James Januzzi, MD, discusses trial results from the PIONEER-HF trial and what cardiologists and hospitalists should know about sacubitril-valsartan.
The results from the PIONEER-HF study presented at the American Heart Association Scientific Session in Chicago, Illinois, demonstrated that when compared with enalapril, administration of sacubitril—valsartan therapy over 8 weeks led to greater reduction in N-terminal pro–B-type natriuretic peptide (NT-proBNP), and reduced re-hospitalization for heart failure, and was well tolerated.
According to the results, the time-averaged reduction in the NT-proBNP concentration was significantly greater in the sacubitril—valsartan group with a “ratio of the geometric mean of values obtained at weeks 4 and 8 to the baseline value was 0.53 in the sacubitril–valsartan group as compared with 0.75 in the enalapril group (percent change, −46.7% vs. −25.3%; ratio of change with sacubitril–valsartan vs. enalapril, 0.71; 95% confidence interval [CI], 0.63 to 0.81; P<0.001).”
Additionally, the rates of worsening renal function, hyperkalemia, symptomatic hypotension, and angioedema did not differ significantly between the two groups.
MD Magazine® sat down with James Januzzi, MD, Hutter Family Professor of Medicine at Harvard Medical School and a cardiologist at Massachusetts General Hospital to discuss the trial results and what cardiologists and hospitalists should know.
Interview transcript: (modified slightly for readability)
MD Magazine®: What do you think are the most important takeaways from the PIONEER-HF study?
Januzzi: Generally speaking PIONEER was a very important trial for 3 reasons. First, it illustrates that initiation of sacubitril valsartan in hospitalized patients with heart failure leads to a more substantial reduction in NT-proBNP compared to enalapril. This is important because reduction in natriuretic peptides are an excellent surrogate for the benefits of the drug.
Secondly, perhaps even more importantly, it shows that this strategy is safe. It’s important to understand that the PARADIGM-HF study which was the pivotal phase 3 trial that got sacubitril valsartan available to patients focused on [those] that were stable ambulatory patients. Whereas acutely decompensated heart failure patients were not studied in PARADIGM. The reason why this is important is because sacubitril valsartan is a relatively more potent vasodilator compared to other medicines we use in heart failure. And there were some concerns that initiation of this drug in the setting of acute heart failure might be associated with more hypotension or kidney complications. PIONEER-HF showed definitively that there was no excess risk associated with use of sacubitril valsartan in acutely decompensated patients.

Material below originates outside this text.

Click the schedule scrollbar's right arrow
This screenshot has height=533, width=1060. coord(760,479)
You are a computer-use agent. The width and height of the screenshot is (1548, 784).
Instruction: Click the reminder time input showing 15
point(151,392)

Thirdly, it showed that although the study wasn’t powered for outcomes, use of sacubitril valsartan was associated with a significant reduction in cardiovascular events compared to enalapril, something that is so striking given how short the trial was in duration. Taken together, this is an important advance, specifically patients who are hospitalized for heart failure are a prime target for initiating titrating therapy with proven mortality benefit — patients are more receptive to new therapies when they are hospitalized; they’re more receptive to education about heart failure and the importance of medications and they are typically more compliant with medicines that are started in the hospital. The PIONEER study adds a much-needed piece to the puzzle in respect to understanding how to use the drug.
Another area of the trial that I think is worth highlighting is the primary endpoint. Some people say reduction in a NT-proBNP, why does that matter? The reason is because the biomarker NT-proBNP has been well validated at this point to be a very predictor of prognosis in patients with heart failure. In particular, the concentration of NT-proBNP at or around decompensated heart failure status very strongly predicts 30, 60, and 90-day post-discharge events. So, to see such a powerful reduction in NT-proBNP compared to standard practice, above and beyond the usual care we deliver to our patients with heart failure, really indicates we should be starting sacubitril valsartan in our hospitalized patients, not only to get their medicines in place for the long-term, but also to decrease the short-term risks that these patients are exposed to.
Specifically, for hospitalists, this trial has significant importance because sacubitril valsartan is a switch from pre-existing therapies. So, it’s not as if this can just add this on top of whatever the patient is taking, they actually have to think about stopping the inhibitor for 24 hours and start sacubitril valsartan or switch the ARB to sacubitril valsartan. It’s something that will take some forethought. Hospitalists play such an important role in the care of patients with decompensated heart failure that absolutely it is correct that this is a trial that hospital-based physicians really need to learn about, because we in the cardiology world will depend on that to help us improve the care for our patients.